November (aka Movember) is Men’s Health Awareness month, and for good reason! Not only is this month a great time to highlight the importance of checking yourself for prostate cancer, but time to check in on other areas of concern, including disease and mental health.
It’s important for men to take control of their health. And I’ll be honest, throughout my practice I see many men who rely on their partners (wives, girlfriends, boyfriends, etc.) to deal with their health issues. But taking charge of your own health is empowering, and can give you more insight into how everything is interconnected.

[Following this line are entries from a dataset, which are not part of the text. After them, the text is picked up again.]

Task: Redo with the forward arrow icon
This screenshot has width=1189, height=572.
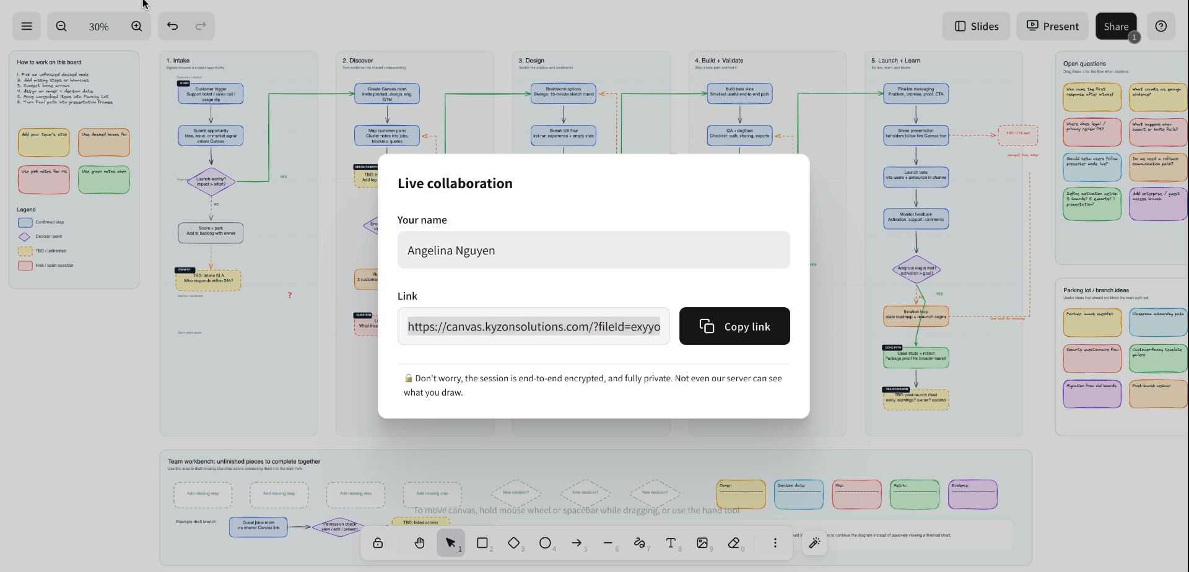Action: pos(201,26)
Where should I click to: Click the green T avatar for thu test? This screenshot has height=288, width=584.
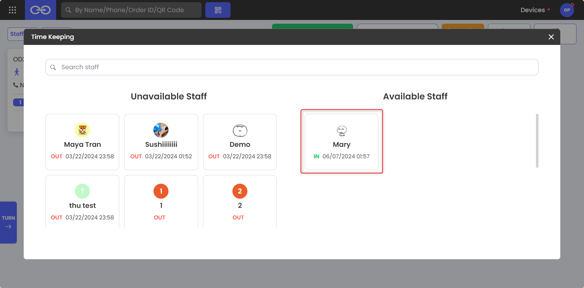[82, 191]
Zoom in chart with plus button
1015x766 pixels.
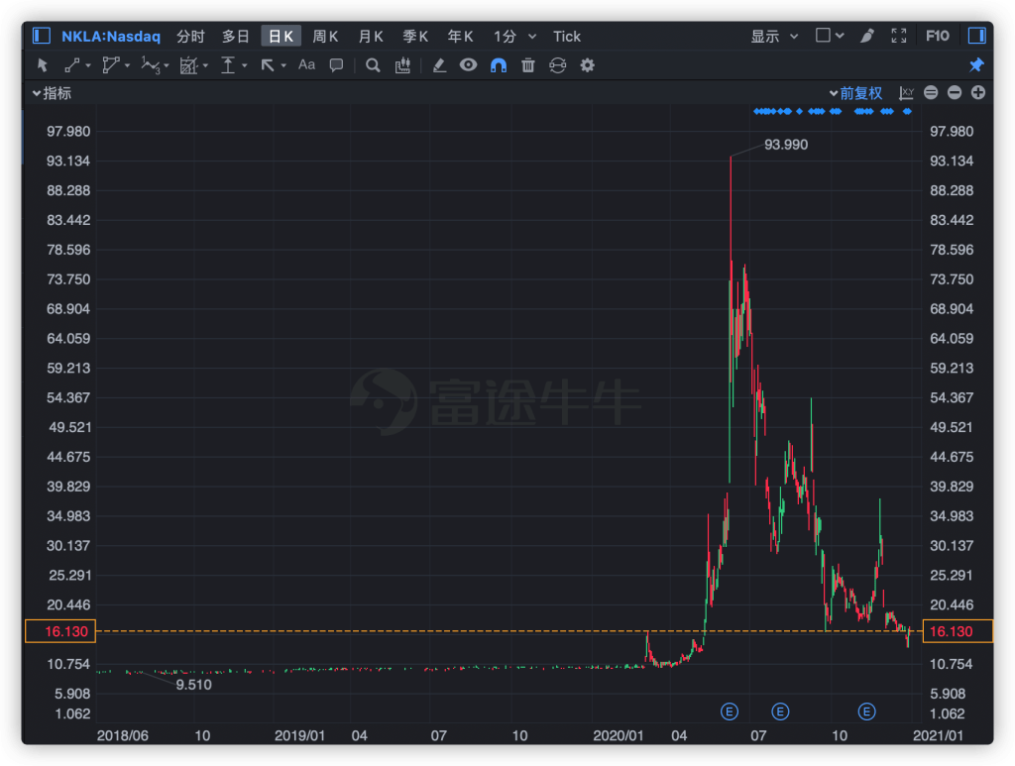(978, 93)
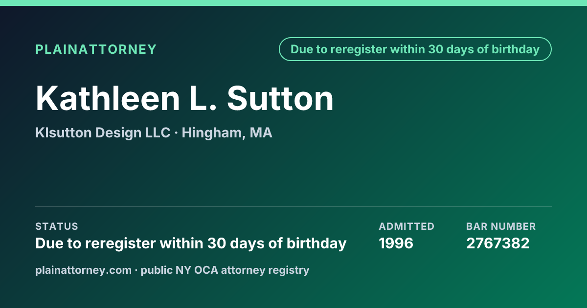Click the Hingham, MA location text
Screen dimensions: 587x308
tap(227, 133)
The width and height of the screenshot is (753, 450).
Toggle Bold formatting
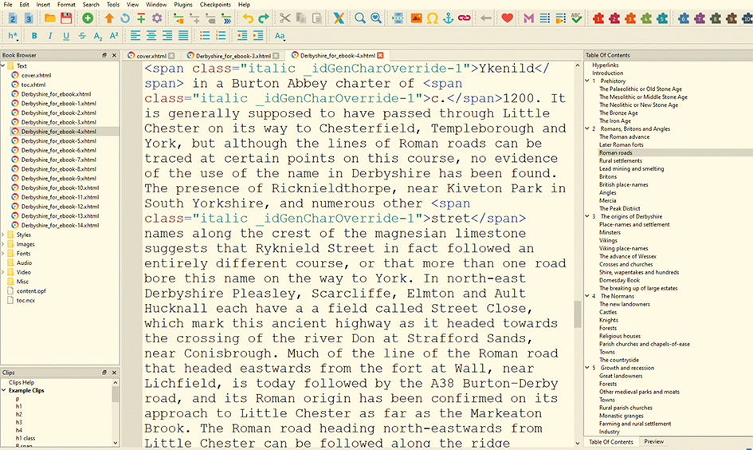34,36
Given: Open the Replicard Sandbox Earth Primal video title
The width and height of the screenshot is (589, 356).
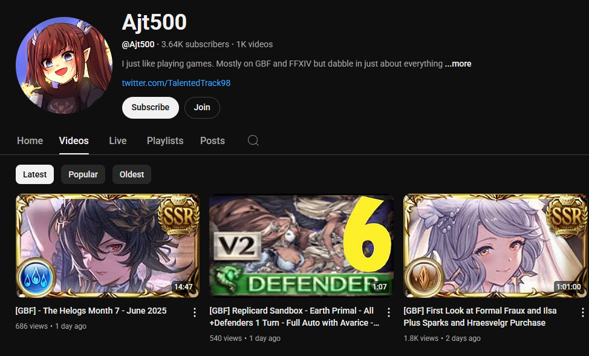Looking at the screenshot, I should (x=295, y=317).
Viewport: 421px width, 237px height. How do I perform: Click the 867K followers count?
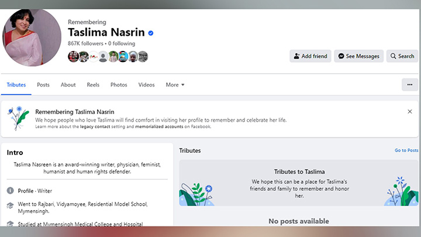point(85,43)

The best way to feel empowered about your own health? Through making good choices with your food! When you start seeing how eating lots of whole foods can help you feel more energized, happier, and leave you hitting your fitness goals, you’ll want to see what’s next!
If you are ready to take preventative action in your health journey, keep reading.
Here are the top 3 superfoods for male health:
1. Wild-caught salmon.
Wild-caught, fatty fish is particularly high in Omega-3 fatty acids. Getting enough omega-3s in your diet is especially important to help combat inflammation. Today, we generally have an imbalance of essential fatty acids (EFAs). Due to our consumption of oils, such as canola oil, that are higher in Omega-6 and more inflammatory, we tend toward higher rates of inflammation.
2. Whole grains like brown rice, oats, barley, and pseudo-grains like quinoa or buckwheat.
Okay, so this may not be one specific food, but it’s a full category that is chalk-full of FIBRE! Fibre is essential for healthy digestion, beneficial gut bacteria, and proper absorption of nutrients that you take in from other foods. Plus, when you have better digestion (read: healthy bowel movements), you rid your body of toxic chemicals and excess hormones that may lead to long-term diseases and mental health issues.
3. Spinach (and basically any other leafy green out there).
Leafy greens are high in antioxidants, which help to combat free radicals and cell damage in our body. As you may know, free radical damage has been attributed to long-term disease, particularly cancer.
And which foods should you avoid? Check out these three:
1. Alcohol (sorry!)
Alcohol can cause extreme stress to our liver, particularly through excess consumption. When our livers are congested we are unable to properly process toxins, which can cause inflammation, or impact hormone balance.
Alcohol also disrupts our gut microbiome, throwing off the delicate balance of bacteria. When this happens, not only do we see digestive disruption, but we can also see imbalanced neurotransmitters, particularly serotonin, most of which is produced by our gut!
2. Deep-fried foods.
Deep-fried foods are usually cooked in old, rancid oil that has become carcinogenic through the cooking process. Plus, most deep fried foods are cooked in omega-6-rich vegetable oils. As I previously mentioned, an excess of omega-6 in relation to omega-3, can create pro-inflammatory chemicals. These go on to promote inflammation and disease throughout the body.
3. Processed meats.
Processed meats, including cold cuts, bacon, many sausages, and cured meats, contain fillers and chemicals like sodium nitrate, which have been linked to heart disease
Along with food, getting good quality sleep, exercising regularly, and making sure you check in with your healthcare practitioner are essential to living a healthy life!